Program

The Detailed Program of the International Seminar NIMS2012 can be downloaded NIMS2012_Detailed Program.

    All the plenary sessions will take place at the Multimedia Auditorium (Institute of Education). Posters will be continuously exposed at the West Atrium of the Multimedia Center (Institute of Education)

Keynote speakers

James H. Liu (Centre for Applied Cross Cultural Research, Victoria University of Wellington, New Zeland) is going to present a keynote entitled “Towards a Psychology of Global Consciousness: Mixing Market and Organic Metaphors”. James H. Liu describes himself as a “Chinese-American-New Zealander”. He has been conducting research in the field of cross-cultural and political psychology for more than two decades. Currently he is Professor of Psychology at Victoria University of Wellington, Deputy Director of the Centre for Applied Cross Cultural Research and President-Elect of Asian Association of Social Psychology (AASP). He was General Secretary of the AASP from 2003-2007, and Editor-in-Chief of the Asian Journal of Social Psychology, from 2008-2011. James H. Liu is internationally recognized in the study of social representations of history and the emergence of global consciousness. He is the author of more than 130 academic publications. He is now writing a book on “Global Consciousness: A Psychology of the History of World Making in the Last 500 Years”.

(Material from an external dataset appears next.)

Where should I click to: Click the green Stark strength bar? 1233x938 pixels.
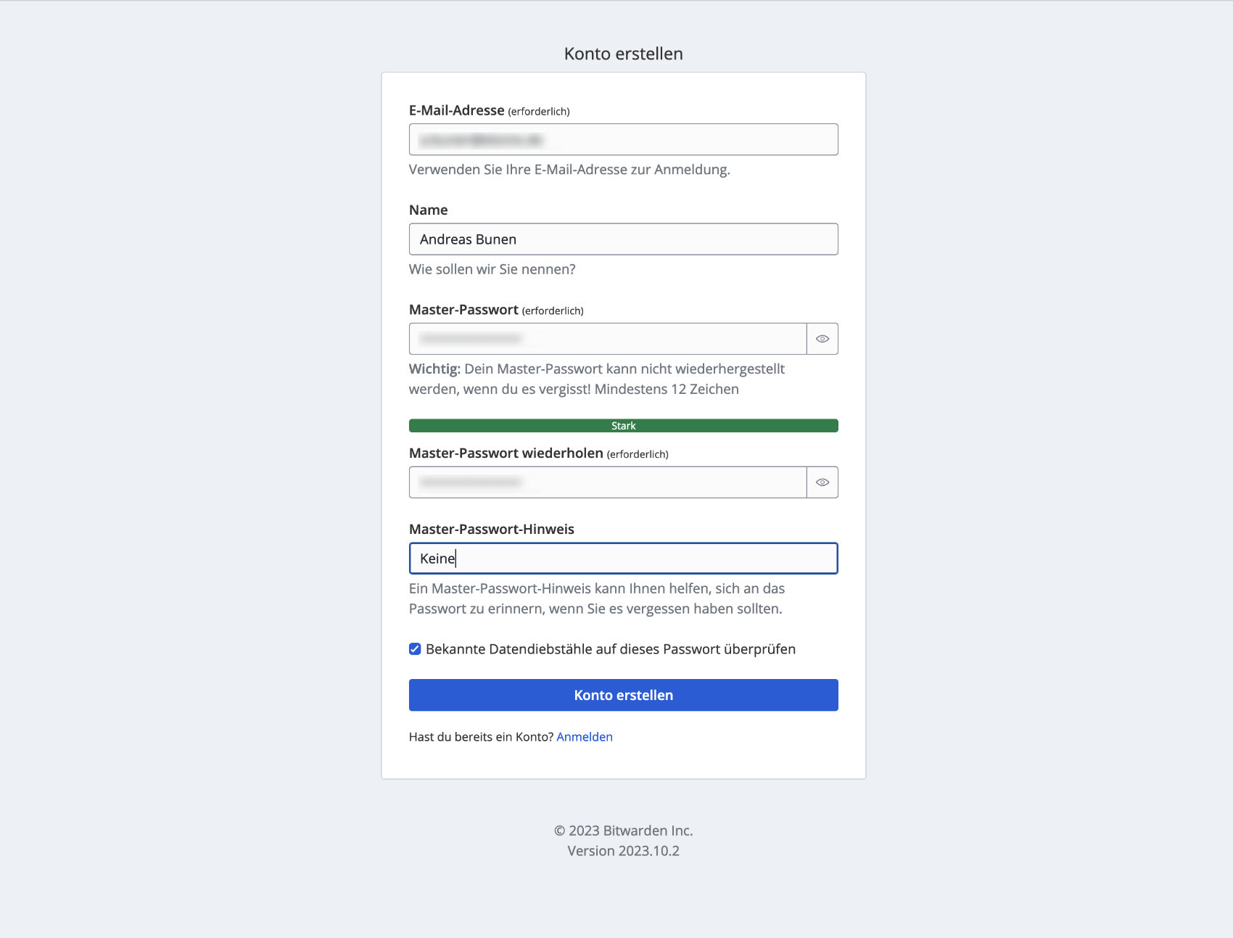click(624, 426)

Janos Laszlo is professor of social psychology at the University of Pécs and at the Institute of Cognitive Neurosciences and Psychology of the Research Centre of the Hungarian Academy of Sciences. He is going to present the keynote entitled “Narrative Social Psychology” in the Closing Conference. His main research topics are narrative psychology, social representations theory and computerized content analysis.  His current research focuses on studying national identity through historical narratives. Janos Laszlo has published more than 100 papers and several monographs and textbooks on the above topics including Narrative approaches to social psychology (J. Laszlo and W. Stainton Rogers eds. 2002) Theories and methodologies in Societal Psychology (J. Laszlo and W. Wagner eds. 2003) and The science of stories (J. László, 2008). He has played leadership roles in several international scientific associations and of international scholarly journals including Journal of Cultural and Evolutionary Psychology and Scientific Study of Literature.